Query Concepts

Capella Operational

concept

An overview of common concepts that you will need to understand in order to use the Query service.

SQL++ Queries

A SQL++ query is a string parsed by the Query service. The SQL++ query language is based on SQL, but designed for structured and flexible JSON documents.

As with SQL, a SQL++ query can have nested sub-queries.
SQL++ queries run on JSON documents, and you can query over multiple documents by using the JOIN clause.
Data in JSON documents can be nested. There are operators and functions that let you navigate through nested arrays.
Data in JSON documents can be irregular. You can specify conditions in the WHERE clause to retrieve data.
You can transform the results using standard GROUP BY, ORDER BY, LIMIT, and OFFSET clauses as well as a rich set of functions.

Results

The result for each query is a set of JSON documents. The returned document set may be uniform or non-uniform.

A SELECT statement that specifies a fixed set of attribute (column) names results in a uniform set of documents.
A SELECT statement that specifies the wild card (*) results in a non-uniform result set.

Every returned document meets the query criteria.
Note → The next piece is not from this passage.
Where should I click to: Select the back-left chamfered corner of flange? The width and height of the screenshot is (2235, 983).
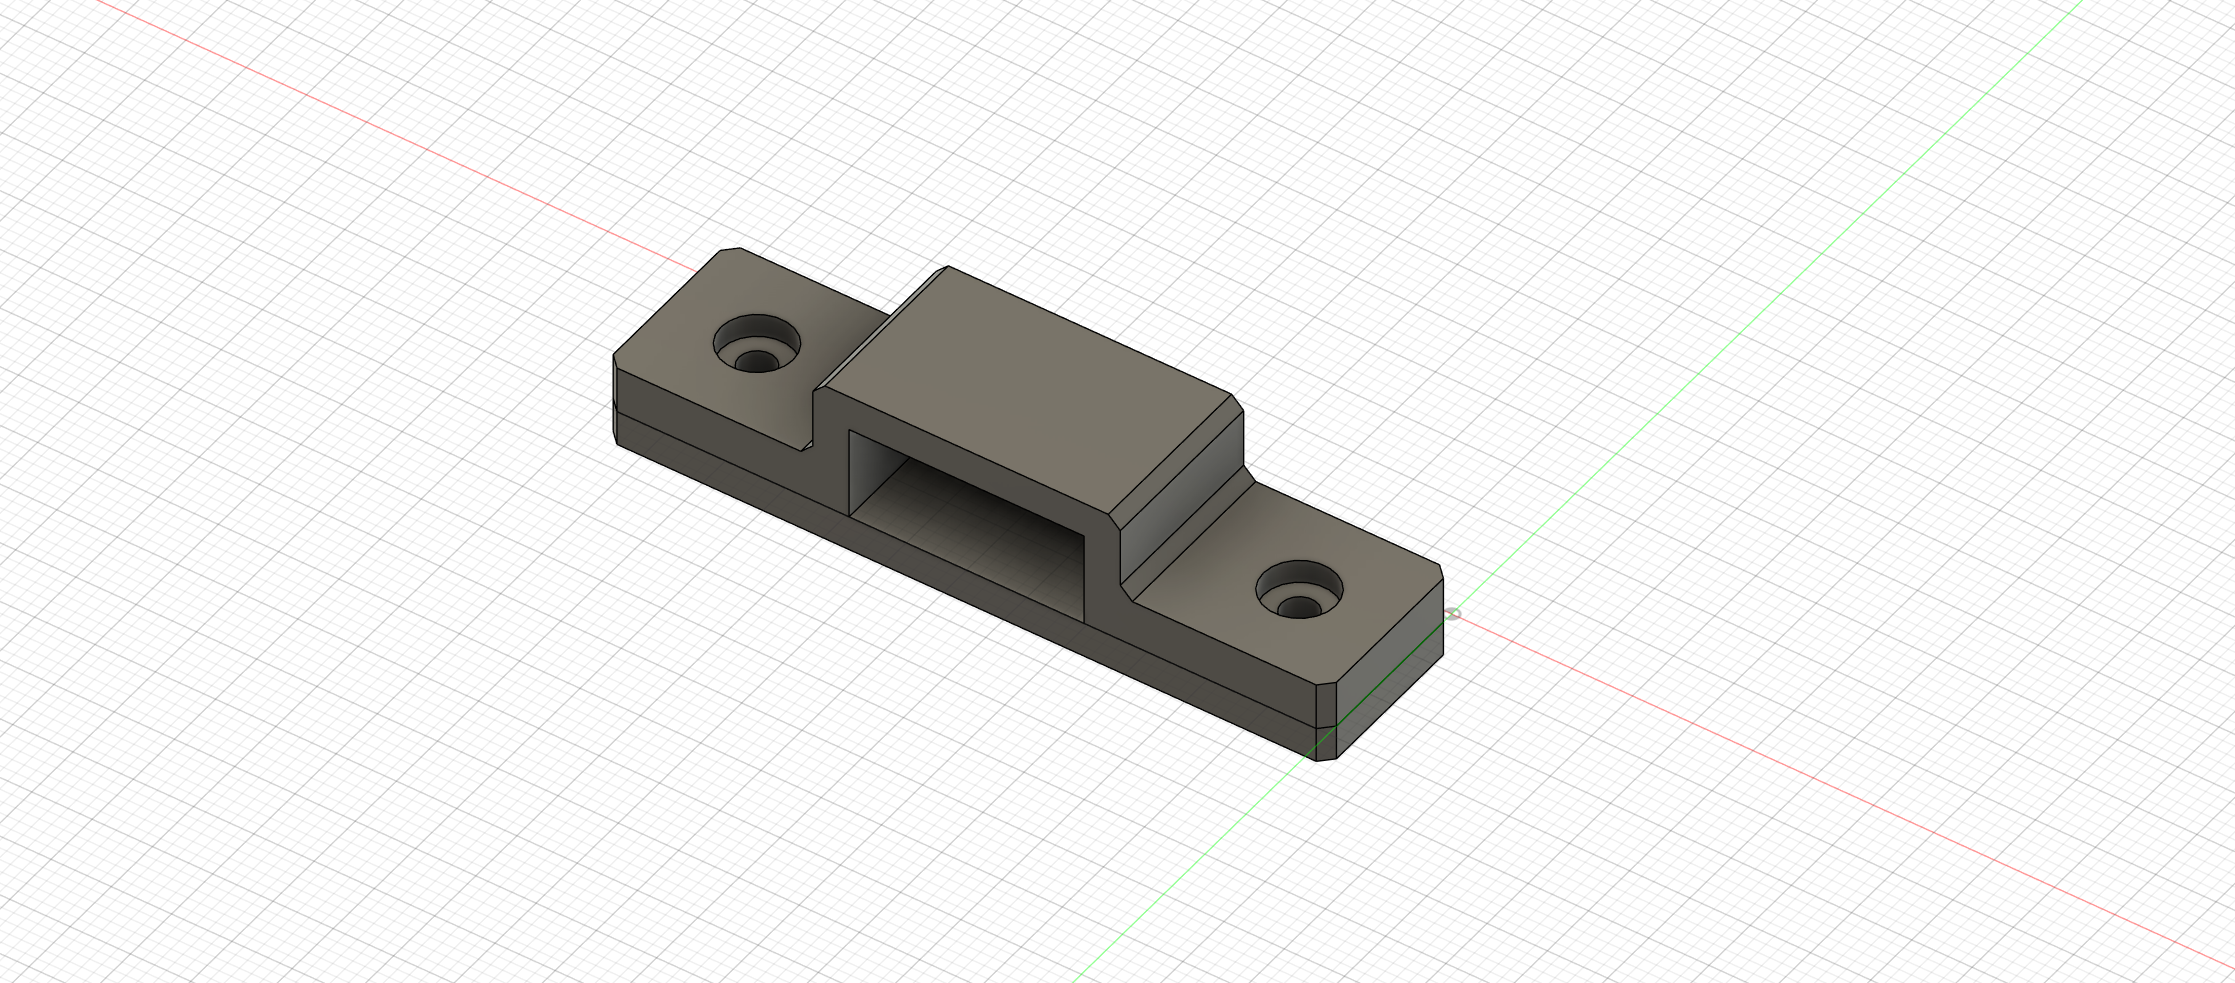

Here’s a sample query and the result returned:

Query

SELECT name, brewery_id from `beer-sample` WHERE brewery_id IS NOT MISSING LIMIT 2;

Result

{
    "requestID": "fbea9e79-a2e2-4ab8-9fdc-14e098838cc1",
    "signature": {
        "brewery_id": "json",
        "name": "json"
    },
    "results": [
        {
            "brewery_id": "big_horn_brewing_the_ram_2",
            "name": "Schaumbergfest"
        },
        {
            "brewery_id": "ballast_point_brewing",
            "name": "Wahoo Wheat Beer"
        }
    ],
    "status": "success",
    "metrics": {
        "elapsedTime": "131.492184ms",
        "executionTime": "131.261322ms",
        "resultCount": 2,
        "resultSize": 205
    }
}

Logical Hierarchy

Couchbase stores data within a logical hierarchy of buckets, scopes, and collections. This enables separation between documents of different types.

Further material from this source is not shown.